The sky was pitch-black and the sea reflected it, with the wind making out of the west and a nasty cross-chop, a chaotic surface of waves crashing into each other in bursts of off-white foam. Sheets of cold rain blew in with the wind mingled with spindrift whipped off the surface of the waves, making her want to hunch her right shoulder; she did nothing of the kind, of course, standing erect with her hands clasped behind her, letting the wind slap the oilskins and sou'wester against her. The only light was from the big stern-lanterns and what leaked from the portholes of the deckhouse behind her, and the riding lights at the mastheads; she could see others spaced out across the heaving waters to her west, the rest of the Republic's southbound fleet. There were four hands on the benchlike platforms on either side of the frigate's double wheels, wrestling with the tension that flowed up through the rudder cables and drum to the wooden spokes. Plenty of it, with this cross-sea and the heavy pitch it imposed.
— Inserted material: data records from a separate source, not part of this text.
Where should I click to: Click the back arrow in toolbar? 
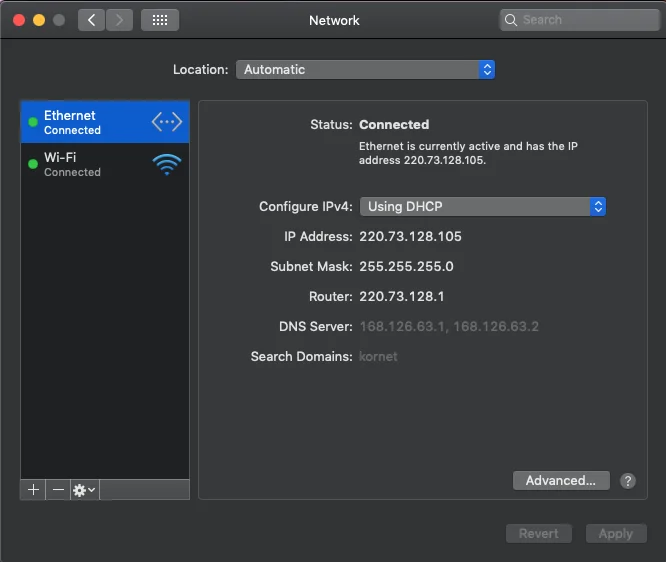click(91, 20)
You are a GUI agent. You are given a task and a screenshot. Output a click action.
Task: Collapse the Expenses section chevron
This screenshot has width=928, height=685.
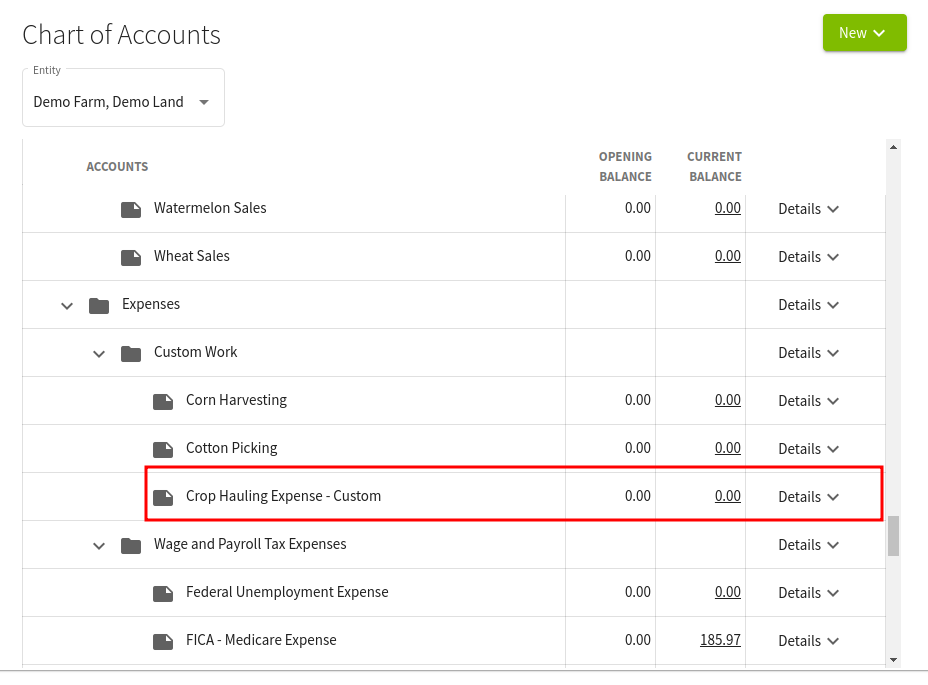click(x=67, y=305)
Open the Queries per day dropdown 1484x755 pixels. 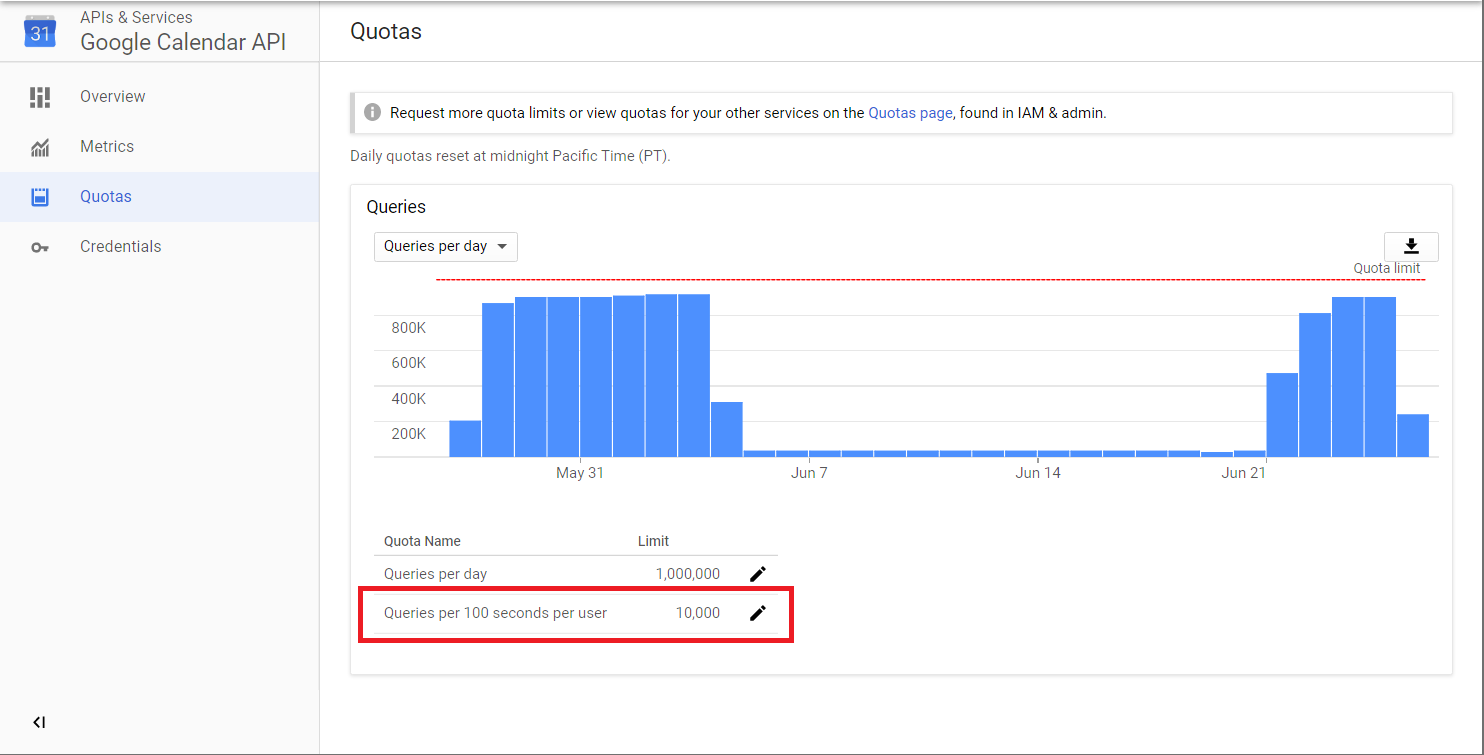click(445, 246)
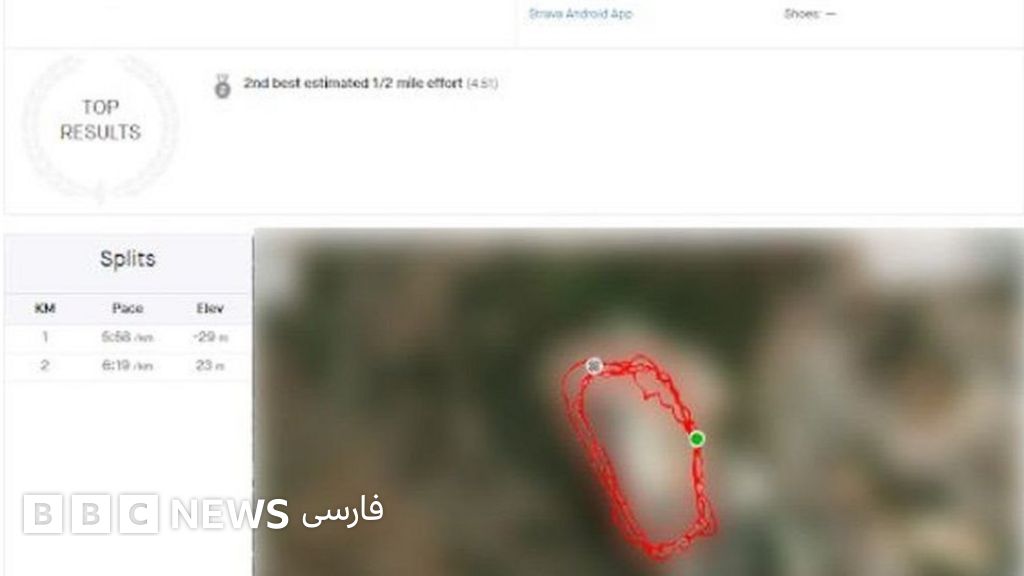Click the Top Results laurel badge
Image resolution: width=1024 pixels, height=576 pixels.
[100, 129]
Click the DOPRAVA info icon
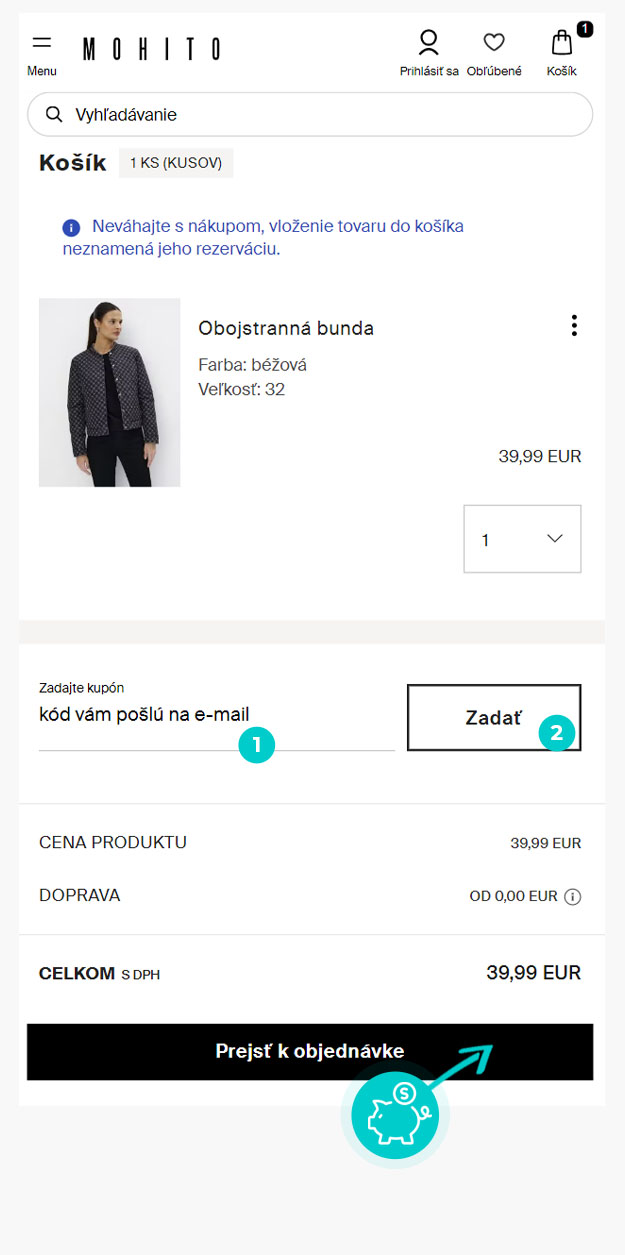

They're probably thinking about their reliefs and a hammock, Alston mused. Although the crew's hammocks on the gun deck would be swaying like branches in a gale, and it would get worse-they'd have to fasten the restraining straps across themselves. I should go below, get some rest. If only we'd been able to get the politics finished and get away earlier in the season!
If there hadn't been so much riding on this fleet-if she'd been commanding a single ship, say-she might well have been enjoying herself. This was real sailing. The burden of worry made that impossible.
"There are times I badly miss satellite weather pictures," she said.
"Ma'am."
Jenkins nodded for politeness' sake; he was barely thirty, and they were a fading memory of the CNN National Forecast to him. They'd been an essential tool of the sailor's life to her, for better than a decade. You developed a sixth sense about weather, if you studied it carefully all your life, but it just wasn't the same as that godlike eye in the sky.